Cordilleran Section - 106th Annual Meeting, and Pacific Section, American Association of Petroleum Geologists (27-29 May 2010)

Paper No. 2
Presentation Time: 8:30 AM-12:00 PM

INDICATORS OF EARLY PLEISTOCENE GLACIATION IN SOUTHWESTERN UTAH AND ADJACENT STATES


PLAYER, Gary F., 1671 W 546 S, Cedar City, UT 84720 and MCDONALD, Blair, Civil Engineering, University of Texas Pan American, 1201 W University Drive, Edinburg, TX 78539-2999, gfplayer@bresnan.net

Landforms and sedimentary textures of surficial deposits on and adjacent to the Markagunt Plateau near Cedar City, Utah, indicate that the landscape was primarily formed by early Pleistocene glaciation. Widespread glacial landforms include U shaped valleys; lateral, terminal, and medial moraines; terraced and dissected ground moraines; polished and striated bedrock outcrops; cirques, hanging valleys, kettle lakes, outwash plains, and reversed dendritic topography.
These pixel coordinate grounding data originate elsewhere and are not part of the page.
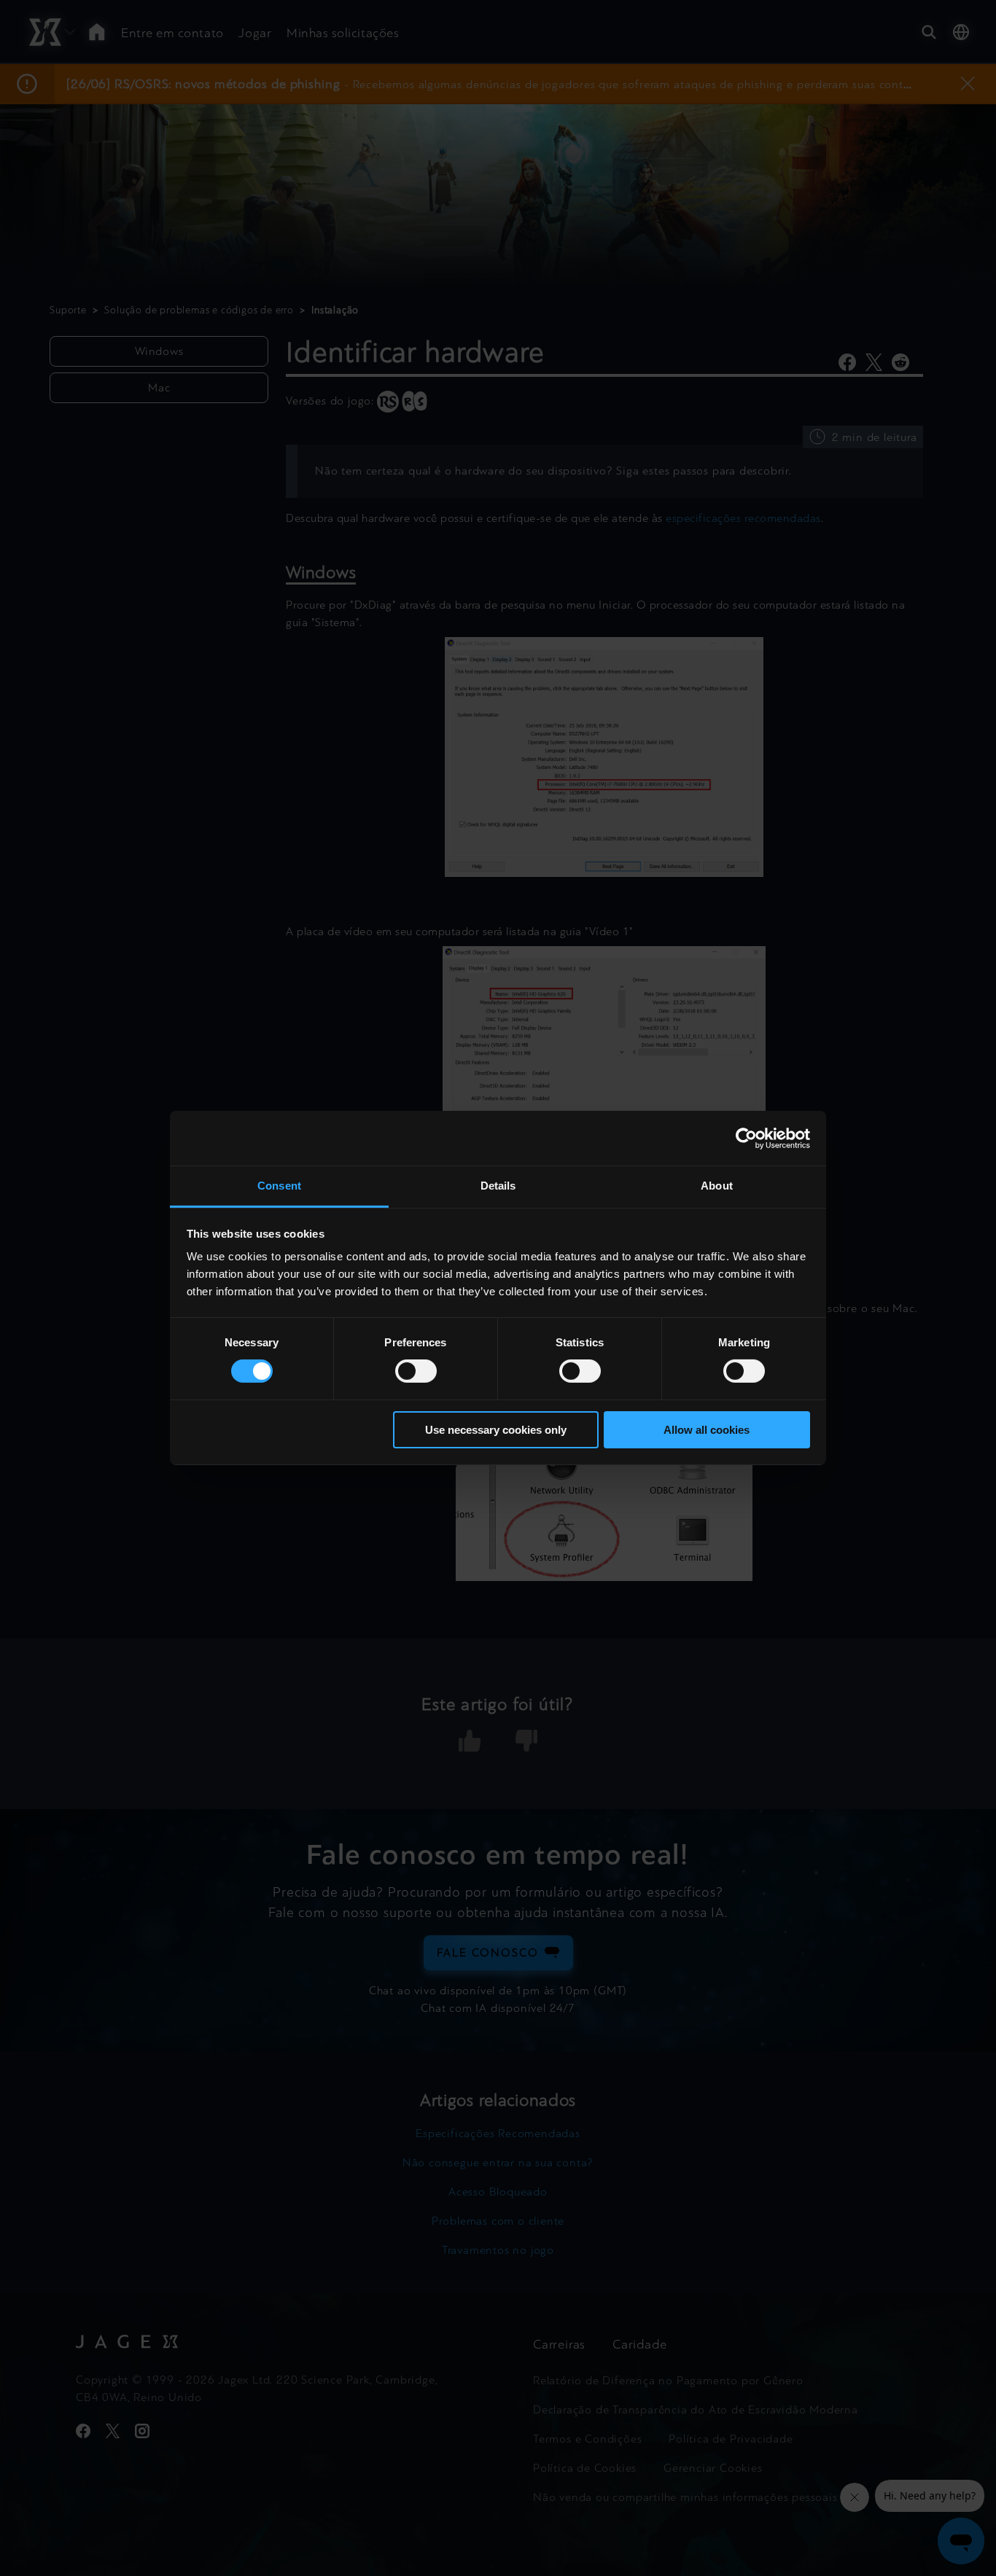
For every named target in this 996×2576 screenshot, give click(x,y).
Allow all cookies (707, 1430)
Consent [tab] (279, 1185)
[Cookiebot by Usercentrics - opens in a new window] (746, 1138)
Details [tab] (498, 1185)
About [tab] (717, 1185)
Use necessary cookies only (496, 1430)
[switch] (416, 1371)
Unconsolidated sediments include poorly sorted boulder tills, gap graded muddy gravels, erratic boulders, and lake bed clays. Thick tills in lateral and terminal moraines were intruded and overlapped by basalts about 1.2 Ma BP, and some U shaped valleys were partially filled by younger basalts about 0.5 to 0.8 Ma BP.

Similar features have now been mapped in Arizona, Nevada, and California, suggesting that early Pleistocene glaciation occurred at elevations as low as 3,300 feet (1,000 meters) in much of the southwestern United States.